(EXERCISE BRIEF):
The response must consist of all the entries, duplicated without alteration.
Top of RECORD EXTRACTS
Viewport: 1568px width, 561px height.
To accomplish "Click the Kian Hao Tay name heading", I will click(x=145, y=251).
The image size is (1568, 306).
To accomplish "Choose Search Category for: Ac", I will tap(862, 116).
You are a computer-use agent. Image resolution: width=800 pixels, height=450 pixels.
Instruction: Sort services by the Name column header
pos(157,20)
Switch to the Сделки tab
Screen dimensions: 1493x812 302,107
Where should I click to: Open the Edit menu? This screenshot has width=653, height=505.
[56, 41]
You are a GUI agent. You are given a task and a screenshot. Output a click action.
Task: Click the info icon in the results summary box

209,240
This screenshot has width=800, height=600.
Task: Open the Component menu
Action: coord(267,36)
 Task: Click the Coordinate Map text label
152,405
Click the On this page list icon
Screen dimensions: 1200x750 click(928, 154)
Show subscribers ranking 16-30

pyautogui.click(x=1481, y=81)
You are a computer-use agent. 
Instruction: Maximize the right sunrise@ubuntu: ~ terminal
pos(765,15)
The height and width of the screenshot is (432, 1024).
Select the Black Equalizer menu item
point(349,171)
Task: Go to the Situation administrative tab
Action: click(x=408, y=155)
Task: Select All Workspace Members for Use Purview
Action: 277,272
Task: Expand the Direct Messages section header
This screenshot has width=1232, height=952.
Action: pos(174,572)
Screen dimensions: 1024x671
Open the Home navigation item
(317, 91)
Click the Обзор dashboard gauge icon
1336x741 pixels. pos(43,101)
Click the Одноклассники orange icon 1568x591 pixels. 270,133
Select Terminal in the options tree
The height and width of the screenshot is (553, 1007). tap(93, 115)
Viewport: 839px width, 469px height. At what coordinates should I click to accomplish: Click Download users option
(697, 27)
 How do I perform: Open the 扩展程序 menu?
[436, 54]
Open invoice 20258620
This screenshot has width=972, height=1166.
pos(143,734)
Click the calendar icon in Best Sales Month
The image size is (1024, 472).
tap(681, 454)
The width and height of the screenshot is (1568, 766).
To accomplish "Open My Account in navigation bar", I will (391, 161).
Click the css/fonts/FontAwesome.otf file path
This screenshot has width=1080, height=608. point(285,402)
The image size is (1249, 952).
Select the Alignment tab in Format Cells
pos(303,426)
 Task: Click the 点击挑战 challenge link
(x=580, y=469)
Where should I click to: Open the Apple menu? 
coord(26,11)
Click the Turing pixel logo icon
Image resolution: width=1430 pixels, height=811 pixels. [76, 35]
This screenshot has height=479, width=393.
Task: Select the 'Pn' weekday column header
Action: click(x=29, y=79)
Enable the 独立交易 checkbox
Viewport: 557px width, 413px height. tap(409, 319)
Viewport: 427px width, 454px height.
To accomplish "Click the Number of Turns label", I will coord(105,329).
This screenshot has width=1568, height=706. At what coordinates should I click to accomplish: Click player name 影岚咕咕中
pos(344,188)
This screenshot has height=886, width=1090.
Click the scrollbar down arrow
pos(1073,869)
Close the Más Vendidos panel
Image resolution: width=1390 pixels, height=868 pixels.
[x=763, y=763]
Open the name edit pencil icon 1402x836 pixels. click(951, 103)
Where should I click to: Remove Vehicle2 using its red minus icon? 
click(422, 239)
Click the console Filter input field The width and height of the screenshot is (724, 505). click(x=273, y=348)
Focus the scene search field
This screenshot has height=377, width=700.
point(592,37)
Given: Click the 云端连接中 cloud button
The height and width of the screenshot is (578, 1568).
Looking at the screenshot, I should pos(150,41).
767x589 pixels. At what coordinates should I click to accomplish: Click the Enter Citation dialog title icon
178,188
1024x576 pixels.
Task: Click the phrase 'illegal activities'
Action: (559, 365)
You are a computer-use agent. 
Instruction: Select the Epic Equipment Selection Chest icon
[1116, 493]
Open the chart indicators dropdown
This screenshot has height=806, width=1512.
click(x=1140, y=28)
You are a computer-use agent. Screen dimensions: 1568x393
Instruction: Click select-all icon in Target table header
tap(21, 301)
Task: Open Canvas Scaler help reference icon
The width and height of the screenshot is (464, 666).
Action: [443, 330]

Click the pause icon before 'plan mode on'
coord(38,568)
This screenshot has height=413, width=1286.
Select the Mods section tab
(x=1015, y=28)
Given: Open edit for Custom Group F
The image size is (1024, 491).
Bottom of RECORD EXTRACTS
(PROBLEM SOLUTION):
Viewport: 1568px width, 561px height.
To accomplish "Click the Kian Hao Tay name heading", I will click(x=145, y=251).
The image size is (1568, 306).
To accomplish "Choose Search Category for: Ac", I will tap(862, 116).
You are a computer-use agent. Image resolution: width=800 pixels, height=450 pixels.
Instruction: Sort services by the Name column header
pos(157,20)
Switch to the Сделки tab
Screen dimensions: 1493x812 302,107
Where should I click to: Open the Edit menu? This screenshot has width=653, height=505.
[56, 41]
You are a GUI agent. You are given a task and a screenshot. Output a click action.
Task: Click the info icon in the results summary box

209,240
This screenshot has width=800, height=600.
Task: Open the Component menu
Action: coord(267,36)
 Task: Click the Coordinate Map text label
152,405
Click the On this page list icon
Screen dimensions: 1200x750 click(928, 154)
Show subscribers ranking 16-30

pyautogui.click(x=1481, y=81)
You are a computer-use agent. 
Instruction: Maximize the right sunrise@ubuntu: ~ terminal
pos(765,15)
The height and width of the screenshot is (432, 1024).
Select the Black Equalizer menu item
point(349,171)
Task: Go to the Situation administrative tab
Action: click(x=408, y=155)
Task: Select All Workspace Members for Use Purview
Action: 277,272
Task: Expand the Direct Messages section header
This screenshot has width=1232, height=952.
Action: pos(174,572)
Screen dimensions: 1024x671
Open the Home navigation item
(317, 91)
Click the Обзор dashboard gauge icon
1336x741 pixels. pos(43,101)
Click the Одноклассники orange icon 1568x591 pixels. 270,133
Select Terminal in the options tree
The height and width of the screenshot is (553, 1007). tap(93, 115)
Viewport: 839px width, 469px height. At what coordinates should I click to accomplish: Click Download users option
(697, 27)
 How do I perform: Open the 扩展程序 menu?
[436, 54]
Open invoice 20258620
This screenshot has width=972, height=1166.
pos(143,734)
Click the calendar icon in Best Sales Month
The image size is (1024, 472).
tap(681, 454)
The width and height of the screenshot is (1568, 766).
To accomplish "Open My Account in navigation bar", I will (391, 161).
Click the css/fonts/FontAwesome.otf file path
This screenshot has width=1080, height=608. point(285,402)
The image size is (1249, 952).
Select the Alignment tab in Format Cells
pos(303,426)
 Task: Click the 点击挑战 challenge link
(x=580, y=469)
Where should I click to: Open the Apple menu? 
coord(26,11)
Click the Turing pixel logo icon
Image resolution: width=1430 pixels, height=811 pixels. [76, 35]
This screenshot has height=479, width=393.
Task: Select the 'Pn' weekday column header
Action: click(x=29, y=79)
Enable the 独立交易 checkbox
Viewport: 557px width, 413px height. tap(409, 319)
Viewport: 427px width, 454px height.
To accomplish "Click the Number of Turns label", I will coord(105,329).
This screenshot has width=1568, height=706. At what coordinates should I click to accomplish: Click player name 影岚咕咕中
pos(344,188)
This screenshot has height=886, width=1090.
Click the scrollbar down arrow
pos(1073,869)
Close the Más Vendidos panel
Image resolution: width=1390 pixels, height=868 pixels.
[x=763, y=763]
Open the name edit pencil icon 1402x836 pixels. click(951, 103)
Where should I click to: Remove Vehicle2 using its red minus icon? 
click(422, 239)
Click the console Filter input field The width and height of the screenshot is (724, 505). click(x=273, y=348)
Focus the scene search field
This screenshot has height=377, width=700.
point(592,37)
Given: Click the 云端连接中 cloud button
The height and width of the screenshot is (578, 1568).
Looking at the screenshot, I should pos(150,41).
767x589 pixels. At what coordinates should I click to accomplish: Click the Enter Citation dialog title icon
178,188
1024x576 pixels.
Task: Click the phrase 'illegal activities'
Action: (559, 365)
You are a computer-use agent. 
Instruction: Select the Epic Equipment Selection Chest icon
[1116, 493]
Open the chart indicators dropdown
This screenshot has height=806, width=1512.
click(x=1140, y=28)
You are a computer-use agent. Screen dimensions: 1568x393
Instruction: Click select-all icon in Target table header
tap(21, 301)
Task: Open Canvas Scaler help reference icon
The width and height of the screenshot is (464, 666).
Action: [443, 330]

Click the pause icon before 'plan mode on'
coord(38,568)
This screenshot has height=413, width=1286.
Select the Mods section tab
(x=1015, y=28)
Given: Open edit for Custom Group F
The image size is (1024, 491).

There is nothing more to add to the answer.